Attempts to bail out the property market are unlikely to succeed. China’s property market is a bubble in both volume and price. Oversupply, especially in small cities, is destroying the expectation of price appreciation. Speculation cannot be revived. Household indebtedness is close to saturation. The high prices in large cities cannot be sustained by debt growth. Bailout attempts, such as eliminating purchase restrictions, will only backfire, as the restrictions do not suppress demand in the first place.
The property market could follow the example of the A-share market. Bailout attempts have less and less impact. The market eventually dies when people no longer pay attention to it.
Allowing prices to adjust is the best policy. The distortions in the economy due to the bubble shrink. The efficiency of the economy improves as a result. The improving efficiency leads to better labor income, which supports the virtuous cycle of rising wages and rising consumption.
The Second Dip
The nationwide property bubble tipped over in 2012. There was a rebound in 2013. At the time, most analysts and market participants believed it was the continuation of the bull trend. And the new government had an incentive to continue the bubble and the means to do so. I wrote that neither was there.
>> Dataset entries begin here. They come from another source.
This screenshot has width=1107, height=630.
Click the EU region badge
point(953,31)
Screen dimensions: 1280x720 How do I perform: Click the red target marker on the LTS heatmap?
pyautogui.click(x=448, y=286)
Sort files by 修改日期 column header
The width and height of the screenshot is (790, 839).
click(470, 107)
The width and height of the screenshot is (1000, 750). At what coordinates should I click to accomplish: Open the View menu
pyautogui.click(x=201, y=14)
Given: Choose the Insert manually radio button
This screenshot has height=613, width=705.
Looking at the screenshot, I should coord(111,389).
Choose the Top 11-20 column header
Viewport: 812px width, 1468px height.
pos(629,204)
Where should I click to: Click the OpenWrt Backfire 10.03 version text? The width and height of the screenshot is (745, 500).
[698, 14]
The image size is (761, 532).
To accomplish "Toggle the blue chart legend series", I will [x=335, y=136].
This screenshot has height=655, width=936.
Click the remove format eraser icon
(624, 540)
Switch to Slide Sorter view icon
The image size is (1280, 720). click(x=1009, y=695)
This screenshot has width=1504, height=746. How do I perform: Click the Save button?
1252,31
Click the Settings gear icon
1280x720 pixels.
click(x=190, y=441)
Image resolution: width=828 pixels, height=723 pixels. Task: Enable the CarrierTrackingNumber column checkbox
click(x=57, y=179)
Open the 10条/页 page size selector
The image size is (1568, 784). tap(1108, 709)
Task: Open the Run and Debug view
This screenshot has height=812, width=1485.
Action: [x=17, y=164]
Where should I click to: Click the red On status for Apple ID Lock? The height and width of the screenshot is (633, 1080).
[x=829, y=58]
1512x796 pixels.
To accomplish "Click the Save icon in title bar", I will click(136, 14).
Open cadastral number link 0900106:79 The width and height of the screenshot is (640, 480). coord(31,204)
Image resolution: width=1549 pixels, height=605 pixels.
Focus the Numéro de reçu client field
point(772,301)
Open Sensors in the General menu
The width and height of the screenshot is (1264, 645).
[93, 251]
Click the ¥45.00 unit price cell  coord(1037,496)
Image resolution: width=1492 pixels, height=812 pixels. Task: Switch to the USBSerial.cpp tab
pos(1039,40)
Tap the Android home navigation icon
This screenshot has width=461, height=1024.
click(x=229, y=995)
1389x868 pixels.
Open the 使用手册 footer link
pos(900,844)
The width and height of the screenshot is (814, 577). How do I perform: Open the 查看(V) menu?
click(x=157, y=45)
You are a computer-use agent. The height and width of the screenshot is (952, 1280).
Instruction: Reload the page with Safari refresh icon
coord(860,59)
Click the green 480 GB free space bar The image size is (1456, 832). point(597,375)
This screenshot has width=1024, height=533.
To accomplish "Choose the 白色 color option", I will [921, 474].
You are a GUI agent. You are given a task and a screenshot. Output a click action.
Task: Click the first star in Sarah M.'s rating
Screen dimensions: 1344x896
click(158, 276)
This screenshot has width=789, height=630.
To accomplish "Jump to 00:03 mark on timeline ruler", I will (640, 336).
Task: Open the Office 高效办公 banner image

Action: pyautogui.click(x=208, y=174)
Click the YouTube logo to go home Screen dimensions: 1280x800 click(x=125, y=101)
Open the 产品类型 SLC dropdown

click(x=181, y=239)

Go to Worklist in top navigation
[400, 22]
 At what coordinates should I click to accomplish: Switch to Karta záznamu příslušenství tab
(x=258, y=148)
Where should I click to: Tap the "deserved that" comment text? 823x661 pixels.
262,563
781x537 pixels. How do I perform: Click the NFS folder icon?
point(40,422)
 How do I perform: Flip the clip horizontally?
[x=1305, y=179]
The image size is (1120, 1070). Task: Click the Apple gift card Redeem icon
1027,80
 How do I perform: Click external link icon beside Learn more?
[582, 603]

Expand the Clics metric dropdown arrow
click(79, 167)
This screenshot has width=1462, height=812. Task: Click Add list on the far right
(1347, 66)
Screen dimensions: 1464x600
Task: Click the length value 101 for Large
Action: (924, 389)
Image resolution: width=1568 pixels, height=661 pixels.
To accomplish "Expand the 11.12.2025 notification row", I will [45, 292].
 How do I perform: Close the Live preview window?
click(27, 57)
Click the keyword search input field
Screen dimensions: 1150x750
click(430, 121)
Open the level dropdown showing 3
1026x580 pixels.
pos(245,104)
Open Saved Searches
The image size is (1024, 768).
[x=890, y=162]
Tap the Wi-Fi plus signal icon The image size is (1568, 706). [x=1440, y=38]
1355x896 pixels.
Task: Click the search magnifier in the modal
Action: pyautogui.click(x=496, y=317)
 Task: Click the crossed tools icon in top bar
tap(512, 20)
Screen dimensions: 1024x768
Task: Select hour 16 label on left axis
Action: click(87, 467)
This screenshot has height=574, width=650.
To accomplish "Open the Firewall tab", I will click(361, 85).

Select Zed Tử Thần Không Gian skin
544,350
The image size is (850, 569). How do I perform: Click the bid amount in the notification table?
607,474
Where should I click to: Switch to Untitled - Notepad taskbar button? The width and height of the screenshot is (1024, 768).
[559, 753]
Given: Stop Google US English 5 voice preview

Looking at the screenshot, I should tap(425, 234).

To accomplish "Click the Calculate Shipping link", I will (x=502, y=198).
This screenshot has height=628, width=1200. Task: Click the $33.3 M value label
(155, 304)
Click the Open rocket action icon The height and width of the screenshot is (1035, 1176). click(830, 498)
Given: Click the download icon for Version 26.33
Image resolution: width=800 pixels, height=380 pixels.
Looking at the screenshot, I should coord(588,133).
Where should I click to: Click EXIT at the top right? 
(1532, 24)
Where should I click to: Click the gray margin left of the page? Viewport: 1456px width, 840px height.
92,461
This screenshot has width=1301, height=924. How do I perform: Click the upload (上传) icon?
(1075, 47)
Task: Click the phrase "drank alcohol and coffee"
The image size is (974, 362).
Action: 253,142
The current leg down is far from over. While prices are down, trading volumes are down even more. When a wave of price declines is complete, trading volumes should be high relative to the historical average.
A property bubble deflates over many years. The U.S. bubble peaked in 2006 and took five years to hit bottom. The 1997 Hong Kong bubble took six years to bottom out. Japan’s is still deflating after two decades. China’s is likely to follow the same pattern. I predicted the first leg down in 2012, the bounce in 2013 and another leg down in 2014. There may be another bounce ahead, but much less than 2013. There will be another leg down after that. The market may finally bottom in 2017 or 2018.
Each leg down attracts some pent-up demand. Those who want to buy and did not have enough money jump in when prices become affordable to them. When the needs of such people are digested, another leg down occurs to attract people with even less money. When a bubble deflates, the market must offer value to survive.
China’s working-age population is shrinking. Soon after 2017 the whole population will also. A property bull market in a declining population is impossible. Most of the country’s small cities are not gaining in population now and will likely lose population to big cities in 10 years. Japan and South Korea’s experiences suggest that when a white-collar service economy takes center stage big cities gain population even faster, while small ones lose out. China is likely to repeat the pattern. Its small cities are grossly overbuilt now. Their markets will never recover.
While large cities gain population, their property prices may not be able to increase either. A city expands on rising competitiveness. When small cities see declining property prices, large ones cannot have prices rising rapidly to gain population. Tokyo, for example, has been gaining population. Its property prices have declined also, though less than in small cities.
New York’s Manhattan and London’s central area have seen prices rising rapidly despite declining prices elsewhere because they have attracted very high-income people. If a city wants property prices rising while they fall everywhere else, they must have the ability to do what Manhattan and central London do.